| Задание |
Прибавьте 19 к каждой координате в ответах и перепишите целиком все строки записей от строки, содержащей «Task: Click the redacted member name block», до строки, содержащей «Given: Click the textarea resize grip», включая обе эти строки.

| Фрагменты данных |
■ ■ ■ ■
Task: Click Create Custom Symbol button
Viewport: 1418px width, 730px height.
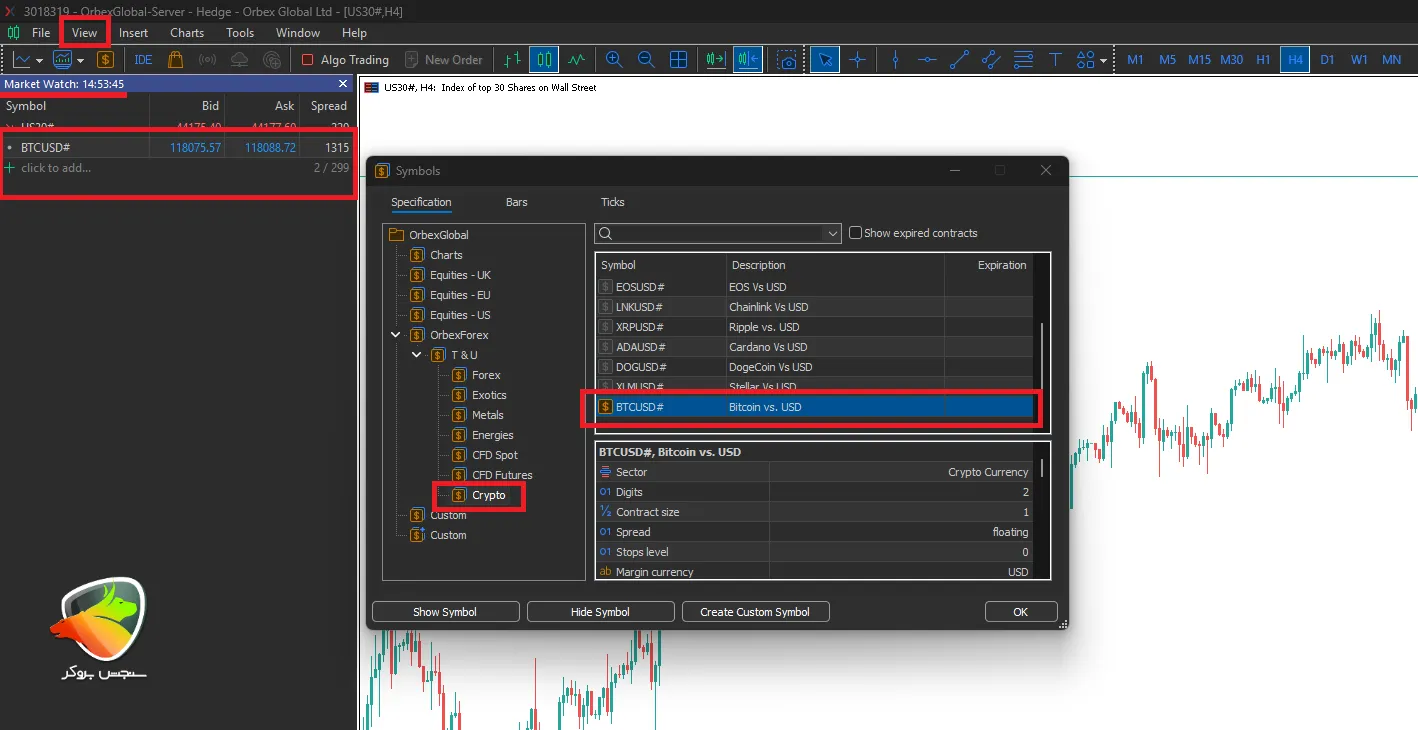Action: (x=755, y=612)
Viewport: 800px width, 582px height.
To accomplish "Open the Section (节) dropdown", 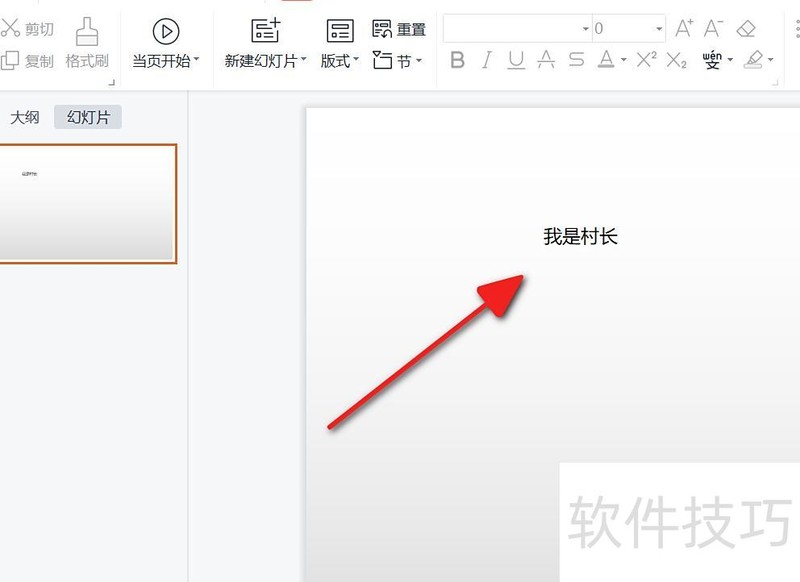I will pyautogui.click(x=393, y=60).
■ ■ ■ ■
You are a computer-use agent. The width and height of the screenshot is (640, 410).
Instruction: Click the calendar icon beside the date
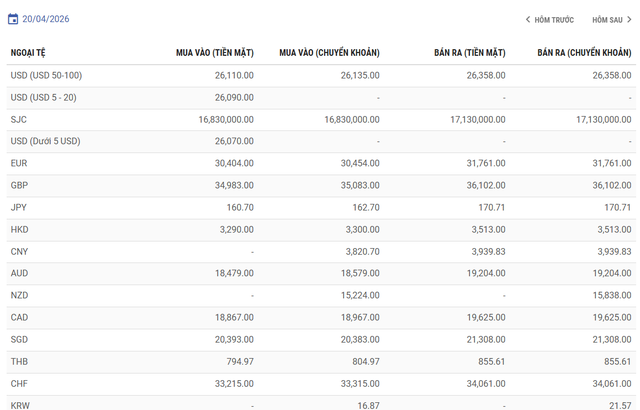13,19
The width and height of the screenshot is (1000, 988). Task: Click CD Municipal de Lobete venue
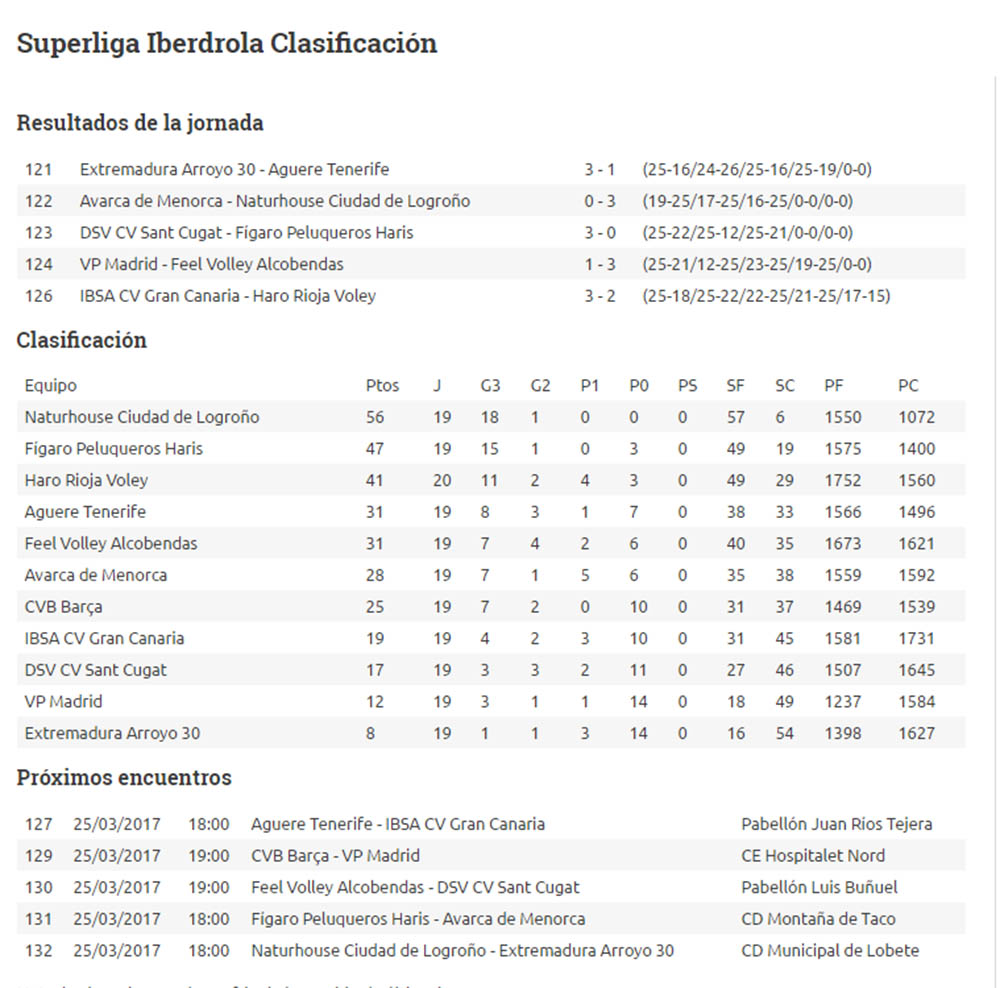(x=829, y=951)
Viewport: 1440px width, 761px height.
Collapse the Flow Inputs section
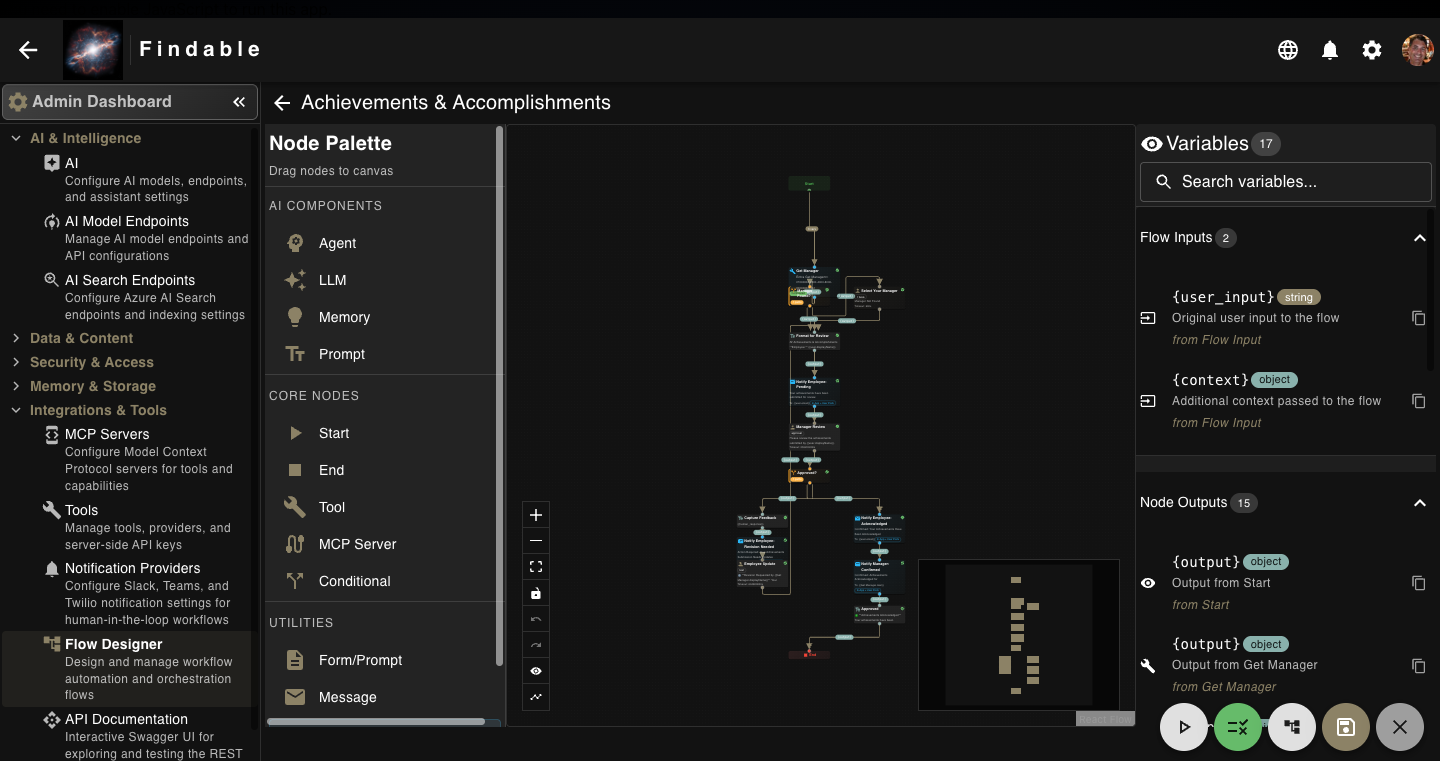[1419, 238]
■ ■ ■ ■
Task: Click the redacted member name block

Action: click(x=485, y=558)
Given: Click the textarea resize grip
■ ■ ■ ■
| Правильный ответ |
Task: Click the redacted member name block

Action: click(x=504, y=577)
Given: Click the textarea resize grip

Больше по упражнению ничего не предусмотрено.